The Economic Opportunity Institute projects that 12,600 Lewis County residents, or 16 percent of the population, will have no health insurance by the end of next year.

Williams aims to provide an alternative for treatment of minor acute illnesses or injuries like urinary tract infections, sinus infections or cuts.

“I’d like to treat simple things that people have an idea of what’s wrong,” he said.



Williams will provide labs and imaging orders that patients can have done at a local medical facility when necessary. Patients with problems requiring extensive treatment will be referred to the appropriate medical provider.

Patients can call ahead and Williams will tell them if he can treat them or if another provider would offer more appropriate care.

“I’m free to do that now,” he said. “When I worked at Steck that was interfering with their business.”

Williams will charge $50 for a basic visit for uninsured patients. Throughout his 30 years in medicine, Williams said he has often seen the uninsured pay outrageous amounts of money for simple procedures.

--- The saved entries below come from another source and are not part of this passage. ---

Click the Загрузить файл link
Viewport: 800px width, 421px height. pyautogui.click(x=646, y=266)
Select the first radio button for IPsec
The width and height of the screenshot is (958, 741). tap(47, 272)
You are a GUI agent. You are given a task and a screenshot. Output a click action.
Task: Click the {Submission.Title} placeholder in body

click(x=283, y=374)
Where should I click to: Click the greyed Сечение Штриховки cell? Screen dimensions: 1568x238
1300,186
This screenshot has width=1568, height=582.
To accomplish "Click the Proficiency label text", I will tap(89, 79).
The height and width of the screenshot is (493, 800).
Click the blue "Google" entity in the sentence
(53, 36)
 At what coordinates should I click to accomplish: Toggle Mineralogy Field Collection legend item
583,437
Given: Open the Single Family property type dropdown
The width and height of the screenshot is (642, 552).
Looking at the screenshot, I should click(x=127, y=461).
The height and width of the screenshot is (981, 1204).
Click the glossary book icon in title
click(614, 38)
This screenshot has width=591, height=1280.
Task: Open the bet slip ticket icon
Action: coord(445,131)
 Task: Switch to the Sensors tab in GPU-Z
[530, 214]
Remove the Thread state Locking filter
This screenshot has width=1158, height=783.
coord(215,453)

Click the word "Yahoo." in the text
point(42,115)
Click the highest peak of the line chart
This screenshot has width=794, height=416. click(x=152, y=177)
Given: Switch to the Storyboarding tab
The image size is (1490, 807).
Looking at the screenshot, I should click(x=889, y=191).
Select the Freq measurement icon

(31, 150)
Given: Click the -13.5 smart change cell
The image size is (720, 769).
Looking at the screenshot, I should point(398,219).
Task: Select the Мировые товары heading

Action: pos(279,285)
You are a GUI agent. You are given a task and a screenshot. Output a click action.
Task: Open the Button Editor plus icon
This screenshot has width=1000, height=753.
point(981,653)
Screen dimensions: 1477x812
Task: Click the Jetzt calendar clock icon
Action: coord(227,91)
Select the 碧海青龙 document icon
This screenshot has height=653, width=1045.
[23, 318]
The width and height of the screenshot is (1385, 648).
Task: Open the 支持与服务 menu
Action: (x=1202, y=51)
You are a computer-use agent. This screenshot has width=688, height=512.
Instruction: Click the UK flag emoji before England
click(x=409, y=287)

“This county doesn’t need more practices. It needs more efficient ones,” he said. “They are no longer forced to pay insurance rates.”

Those with insurance will also pay around $50 at the time of service. The doctor will provide necessary documentation so patients can bill their insurance company for reimbursement of the cost minus the co-pay. Williams said he aims to charge a reasonable, flexible fee depending on time factors involved in the evaluation and the level of medical decision-making required.

Williams said he would charge less for visits requiring little time or for problems patients have self-diagnosed and he simply agrees then writes the necessary prescription. In fact, he said, that is one of the things he used to get in trouble for doing at Steck.

Patients will pay an appropriate cost for medical supplies or equipment when they are used. However, Williams will not have narcotics or controlled substances available due to safety concerns.

He will carry small amounts of basic medicines like antibiotics so patients will not have to visit a pharmacy right away when they are not feeling well.

The new business, he said, will allow him to spend more time with patients which will improve the quality of care. At Steck, Williams said, he usually saw 30 to 50 patients in a 12-hour day. 

“It’s not a good way to practice medicine,” he said.

He aims to reduce that number to around 20 patients daily at SVMC. Williams said he saw many patients at Steck who said they had to wait to come in because they weren’t well enough to travel to the doctor. In addition, he notes, that urgent care centers and emergency facilities often have long wait times.

Williams said because he won’t have the overhead most medical facilities do, he can offer more affordable care to patients. And he will no longer be forced to order unnecessary tests for fear of a medical malpractice suit or prescribe the medications of the insurance companies choice.

“I hope we can contribute by providing alternative, more cost-effective treatment and less hassle than the current system,” he said.